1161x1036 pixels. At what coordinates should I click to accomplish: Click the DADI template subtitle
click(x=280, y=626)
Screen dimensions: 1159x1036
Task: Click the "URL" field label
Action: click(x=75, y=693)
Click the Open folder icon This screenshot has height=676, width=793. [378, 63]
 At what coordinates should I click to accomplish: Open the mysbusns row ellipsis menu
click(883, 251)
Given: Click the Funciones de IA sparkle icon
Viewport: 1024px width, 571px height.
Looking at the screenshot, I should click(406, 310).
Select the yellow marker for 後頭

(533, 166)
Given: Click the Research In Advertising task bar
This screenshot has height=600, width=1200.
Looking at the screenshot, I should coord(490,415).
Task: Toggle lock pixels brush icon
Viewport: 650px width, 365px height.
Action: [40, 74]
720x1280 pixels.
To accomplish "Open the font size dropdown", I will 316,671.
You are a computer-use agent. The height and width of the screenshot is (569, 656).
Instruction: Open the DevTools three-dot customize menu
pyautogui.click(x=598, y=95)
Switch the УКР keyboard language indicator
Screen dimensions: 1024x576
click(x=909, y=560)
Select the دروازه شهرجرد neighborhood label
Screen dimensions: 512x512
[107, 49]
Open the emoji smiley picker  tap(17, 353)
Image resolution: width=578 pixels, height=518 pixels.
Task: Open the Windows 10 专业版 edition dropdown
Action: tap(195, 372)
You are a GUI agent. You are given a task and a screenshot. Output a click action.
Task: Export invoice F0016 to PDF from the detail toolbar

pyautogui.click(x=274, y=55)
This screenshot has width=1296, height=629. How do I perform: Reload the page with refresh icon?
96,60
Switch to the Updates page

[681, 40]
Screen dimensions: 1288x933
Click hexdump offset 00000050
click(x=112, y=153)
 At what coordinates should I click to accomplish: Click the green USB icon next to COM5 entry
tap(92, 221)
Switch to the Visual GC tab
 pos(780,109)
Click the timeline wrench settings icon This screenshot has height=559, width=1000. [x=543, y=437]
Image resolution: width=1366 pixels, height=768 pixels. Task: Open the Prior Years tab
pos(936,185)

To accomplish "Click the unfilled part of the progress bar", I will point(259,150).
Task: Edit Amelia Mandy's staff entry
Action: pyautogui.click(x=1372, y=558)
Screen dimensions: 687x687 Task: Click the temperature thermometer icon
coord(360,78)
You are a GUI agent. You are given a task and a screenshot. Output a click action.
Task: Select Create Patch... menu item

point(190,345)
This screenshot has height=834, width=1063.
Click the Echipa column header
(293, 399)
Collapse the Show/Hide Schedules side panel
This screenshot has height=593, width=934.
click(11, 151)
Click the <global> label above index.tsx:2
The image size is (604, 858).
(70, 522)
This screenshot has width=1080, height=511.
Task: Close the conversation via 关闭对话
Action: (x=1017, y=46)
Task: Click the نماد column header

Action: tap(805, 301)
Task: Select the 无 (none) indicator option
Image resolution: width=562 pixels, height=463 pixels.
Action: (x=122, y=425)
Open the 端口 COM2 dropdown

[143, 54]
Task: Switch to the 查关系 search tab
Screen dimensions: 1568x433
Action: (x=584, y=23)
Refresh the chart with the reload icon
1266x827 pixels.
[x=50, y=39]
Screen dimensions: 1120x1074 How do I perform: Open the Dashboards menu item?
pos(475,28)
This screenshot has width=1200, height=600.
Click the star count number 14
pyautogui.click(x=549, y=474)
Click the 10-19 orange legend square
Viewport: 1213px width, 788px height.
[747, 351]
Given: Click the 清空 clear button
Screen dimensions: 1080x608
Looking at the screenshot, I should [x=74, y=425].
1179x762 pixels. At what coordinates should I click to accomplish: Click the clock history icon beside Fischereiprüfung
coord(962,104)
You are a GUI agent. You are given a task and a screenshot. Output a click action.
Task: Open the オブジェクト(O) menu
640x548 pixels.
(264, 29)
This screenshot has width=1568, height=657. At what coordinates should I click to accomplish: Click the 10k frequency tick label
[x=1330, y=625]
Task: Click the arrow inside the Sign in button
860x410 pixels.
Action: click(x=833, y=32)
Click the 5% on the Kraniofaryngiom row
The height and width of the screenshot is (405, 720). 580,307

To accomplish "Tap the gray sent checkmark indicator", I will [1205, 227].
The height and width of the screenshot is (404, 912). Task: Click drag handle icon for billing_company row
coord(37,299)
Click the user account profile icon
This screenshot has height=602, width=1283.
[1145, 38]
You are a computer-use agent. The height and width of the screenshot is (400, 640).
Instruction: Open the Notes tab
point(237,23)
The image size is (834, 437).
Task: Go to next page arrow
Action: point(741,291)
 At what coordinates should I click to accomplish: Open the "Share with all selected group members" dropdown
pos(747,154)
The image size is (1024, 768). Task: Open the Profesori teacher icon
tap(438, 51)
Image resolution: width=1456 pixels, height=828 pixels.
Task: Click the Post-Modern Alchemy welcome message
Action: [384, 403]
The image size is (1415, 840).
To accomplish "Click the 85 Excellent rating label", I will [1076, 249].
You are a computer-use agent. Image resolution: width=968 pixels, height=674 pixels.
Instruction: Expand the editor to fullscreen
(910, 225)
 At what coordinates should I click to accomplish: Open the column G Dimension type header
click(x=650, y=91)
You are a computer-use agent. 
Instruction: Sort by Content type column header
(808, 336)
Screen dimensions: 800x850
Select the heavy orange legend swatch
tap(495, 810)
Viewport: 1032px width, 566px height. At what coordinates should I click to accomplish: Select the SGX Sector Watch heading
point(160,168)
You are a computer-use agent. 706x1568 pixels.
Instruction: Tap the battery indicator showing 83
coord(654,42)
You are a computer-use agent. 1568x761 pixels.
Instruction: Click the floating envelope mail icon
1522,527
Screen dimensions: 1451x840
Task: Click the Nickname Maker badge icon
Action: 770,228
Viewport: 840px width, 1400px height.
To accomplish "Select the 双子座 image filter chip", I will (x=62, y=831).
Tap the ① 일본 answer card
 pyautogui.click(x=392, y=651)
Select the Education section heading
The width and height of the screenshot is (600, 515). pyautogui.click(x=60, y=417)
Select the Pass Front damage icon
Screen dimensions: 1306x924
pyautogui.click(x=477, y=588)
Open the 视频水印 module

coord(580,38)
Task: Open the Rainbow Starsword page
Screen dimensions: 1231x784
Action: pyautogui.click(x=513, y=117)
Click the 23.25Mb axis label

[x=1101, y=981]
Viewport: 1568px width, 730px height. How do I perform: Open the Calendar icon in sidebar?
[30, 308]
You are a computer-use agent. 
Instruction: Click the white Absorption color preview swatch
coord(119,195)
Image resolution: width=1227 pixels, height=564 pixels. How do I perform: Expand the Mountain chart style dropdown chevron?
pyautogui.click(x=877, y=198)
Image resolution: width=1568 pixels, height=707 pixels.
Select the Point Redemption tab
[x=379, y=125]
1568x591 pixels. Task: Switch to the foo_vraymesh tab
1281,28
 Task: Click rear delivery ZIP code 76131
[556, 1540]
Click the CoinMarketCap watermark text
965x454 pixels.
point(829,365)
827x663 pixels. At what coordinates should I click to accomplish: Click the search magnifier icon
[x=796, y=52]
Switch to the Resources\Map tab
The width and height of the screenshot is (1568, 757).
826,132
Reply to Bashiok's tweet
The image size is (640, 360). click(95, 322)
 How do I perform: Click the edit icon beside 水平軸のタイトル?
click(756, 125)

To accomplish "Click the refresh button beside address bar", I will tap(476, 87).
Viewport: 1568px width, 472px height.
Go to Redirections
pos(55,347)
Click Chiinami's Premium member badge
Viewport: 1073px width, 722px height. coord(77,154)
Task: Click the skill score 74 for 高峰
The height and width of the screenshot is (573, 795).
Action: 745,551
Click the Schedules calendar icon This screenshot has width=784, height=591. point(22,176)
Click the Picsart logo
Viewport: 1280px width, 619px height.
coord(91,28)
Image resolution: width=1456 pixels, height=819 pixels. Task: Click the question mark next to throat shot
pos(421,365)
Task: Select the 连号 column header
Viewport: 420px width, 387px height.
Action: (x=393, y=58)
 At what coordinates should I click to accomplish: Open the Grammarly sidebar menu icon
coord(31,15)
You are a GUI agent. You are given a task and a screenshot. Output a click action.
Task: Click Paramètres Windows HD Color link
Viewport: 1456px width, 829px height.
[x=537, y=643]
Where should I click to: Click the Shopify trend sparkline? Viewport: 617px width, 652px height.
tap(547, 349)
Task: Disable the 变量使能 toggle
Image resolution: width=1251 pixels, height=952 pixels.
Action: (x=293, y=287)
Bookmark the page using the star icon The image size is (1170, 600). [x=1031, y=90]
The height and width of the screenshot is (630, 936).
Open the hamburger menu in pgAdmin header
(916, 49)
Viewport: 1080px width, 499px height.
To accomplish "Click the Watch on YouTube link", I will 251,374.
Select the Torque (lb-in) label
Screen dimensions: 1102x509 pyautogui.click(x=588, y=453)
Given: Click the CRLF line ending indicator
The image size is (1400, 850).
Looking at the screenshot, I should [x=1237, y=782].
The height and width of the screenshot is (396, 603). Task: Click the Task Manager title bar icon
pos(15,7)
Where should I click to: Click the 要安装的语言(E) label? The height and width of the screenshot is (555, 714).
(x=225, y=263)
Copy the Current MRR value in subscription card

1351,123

#####

### EXERCISE DIRECTIONS
Set down again, word for word, the stretch of records from the line with "Viewport: 650px width, 365px height." to the line with "Click the timeline", both of those lines included.

### TASK RESPONSE
Viewport: 650px width, 365px height.
Action: [40, 74]
720x1280 pixels.
To accomplish "Open the font size dropdown", I will 316,671.
You are a computer-use agent. The height and width of the screenshot is (569, 656).
Instruction: Open the DevTools three-dot customize menu
pyautogui.click(x=598, y=95)
Switch the УКР keyboard language indicator
Screen dimensions: 1024x576
click(x=909, y=560)
Select the دروازه شهرجرد neighborhood label
Screen dimensions: 512x512
[107, 49]
Open the emoji smiley picker  tap(17, 353)
Image resolution: width=578 pixels, height=518 pixels.
Task: Open the Windows 10 专业版 edition dropdown
Action: tap(195, 372)
You are a GUI agent. You are given a task and a screenshot. Output a click action.
Task: Export invoice F0016 to PDF from the detail toolbar

pyautogui.click(x=274, y=55)
This screenshot has width=1296, height=629. How do I perform: Reload the page with refresh icon?
96,60
Switch to the Updates page

[681, 40]
Screen dimensions: 1288x933
Click hexdump offset 00000050
click(x=112, y=153)
 At what coordinates should I click to accomplish: Click the green USB icon next to COM5 entry
tap(92, 221)
Switch to the Visual GC tab
 pos(780,109)
Click the timeline wrench settings icon This screenshot has height=559, width=1000. [x=543, y=437]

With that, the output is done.